It’s been a crazy year, and a depressing year, so perhaps we all retreated more into our record collections to seek out that fleeting joy. On my end, I spent a lot of time running/walking in the ‘burbs, so these are the records that played the most in my life…thus they are my Favorite Albums of 2020. The validity means little to anyone other than myself, but since you stop by, perhaps come by and check out my list!
And, just an FYI…there are 30 bands, and I linked back to Bandcamp pages so you can buy directly from the artists…except that one band because apparently they’re too cool…even though that album rips.

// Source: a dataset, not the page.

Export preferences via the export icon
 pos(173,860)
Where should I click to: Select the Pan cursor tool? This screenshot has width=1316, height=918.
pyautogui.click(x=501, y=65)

Next Friday, you’re going to want to make sure you’ve ordered a copy of Do the Duvet, the debut LP from Oakland’s Naked Roommate. You see, this is the dance record for these anxious pandemic/political times; it’s clever and hypnotic, yet antagonistic and evasive; you’ll move the whole way through. Take, for instance, “Repeat,” the latest single. For 45 seconds, passive listeners will hear just another electro-pop groove. Sure, that’s omni-present in the beat-making, but wait for Amber Sermeno’s vocals to join up; they come off playful and fun, but there’s this sort of flare of disdain as she’s shouting “look good/smell good.” As the voice fades for a mid-track interlude, you get these little guitar lines dancing in between the beats, teasing the reentry of the vocals. It bursts and blooms, eventually fading away as “repeat” hangs in the distance atop carefully constructed pop notes to draw the tune to a close. If you grab the album on September 4th from Trouble in Mind/Upset the Rhythm, you’ll be ready to shake it, or, as might be preferred, lay on the floor and let the refined subtleties of the band’s craft lift your soul.
Two of my favorite labels, Trouble in Mind & Upset the Rhythm, are teaming up to release the new LP from Naked Roommate. Honestly, the band reminds me a lot of Aussie outfit Holy Balm, perhaps with a nod to the Blow; it’s like house music, but stripped of the reliance on the beat. In leaving the song specially open, they’re allowed to build in their own artistic notes, while still grasping onto our preconceived concepts of what makes a song. Amber Sermeno’s vocals have this matter of fact delivery (which is where I felt the Blow reference), though when she puts emphasis on syllables, they seem to echo through cavernous hallways, ringing out as the beat skips along beneath. Cool vibes going on, so give a listen. Do the Duvet will appear on September 4th.